** PROVIDED DATA follows **
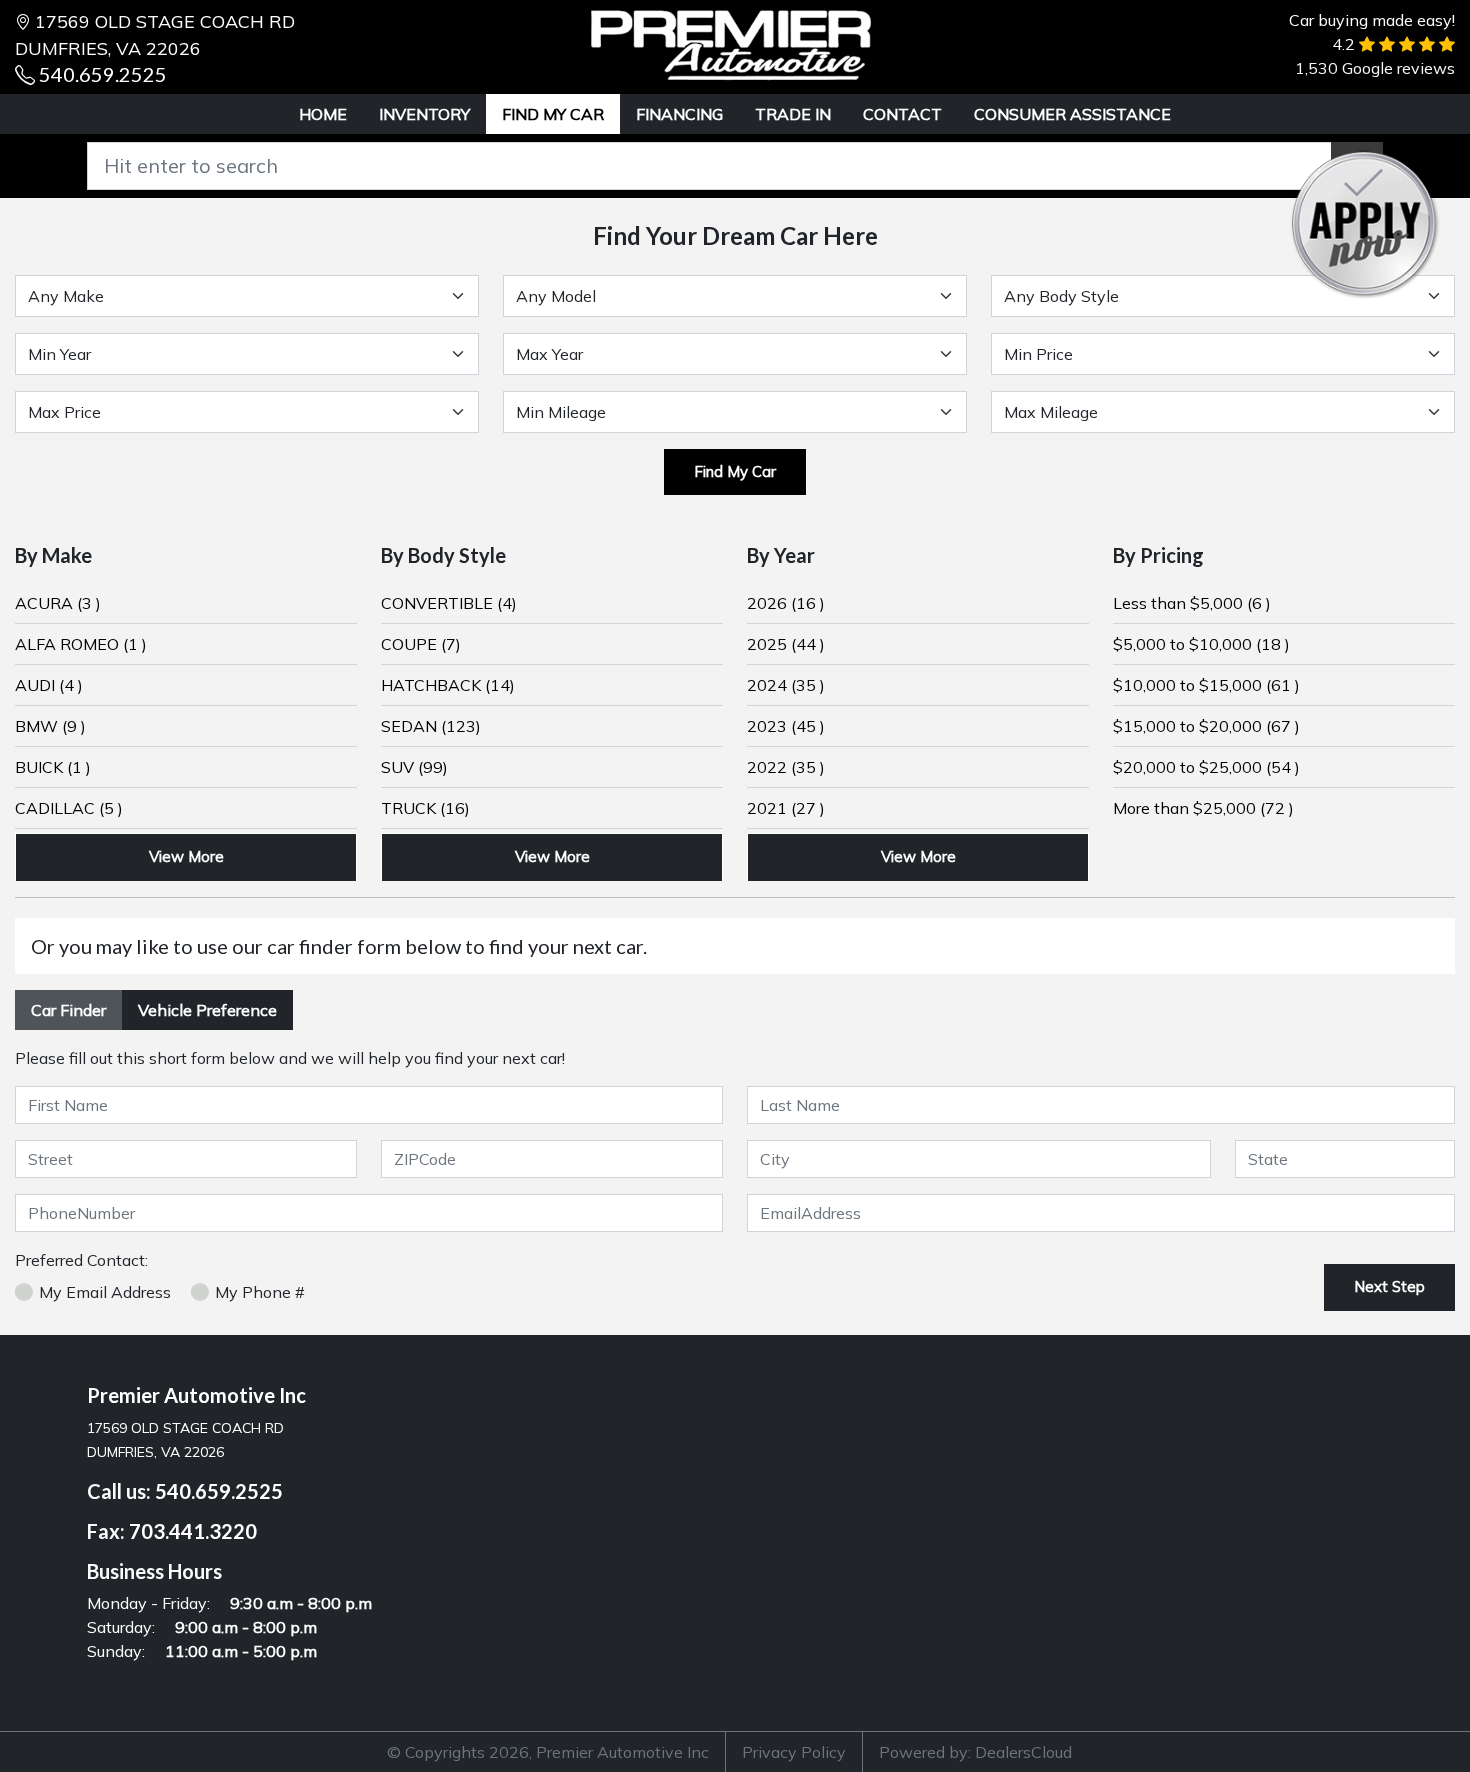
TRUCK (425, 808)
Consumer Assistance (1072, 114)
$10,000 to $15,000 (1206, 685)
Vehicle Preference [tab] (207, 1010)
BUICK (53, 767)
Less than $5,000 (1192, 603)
** End of PROVIDED DATA **
◆ **EXERCISE DIRECTIONS**: Beginning with the line that has "to $15,000 (1206, 685)", set down each line through the last one above, exactly, and nothing else.

◆ **REPLY**:
$10,000 to $15,000 (1206, 685)
Vehicle Preference [tab] (207, 1010)
BUICK (53, 767)
Less than $5,000 (1192, 603)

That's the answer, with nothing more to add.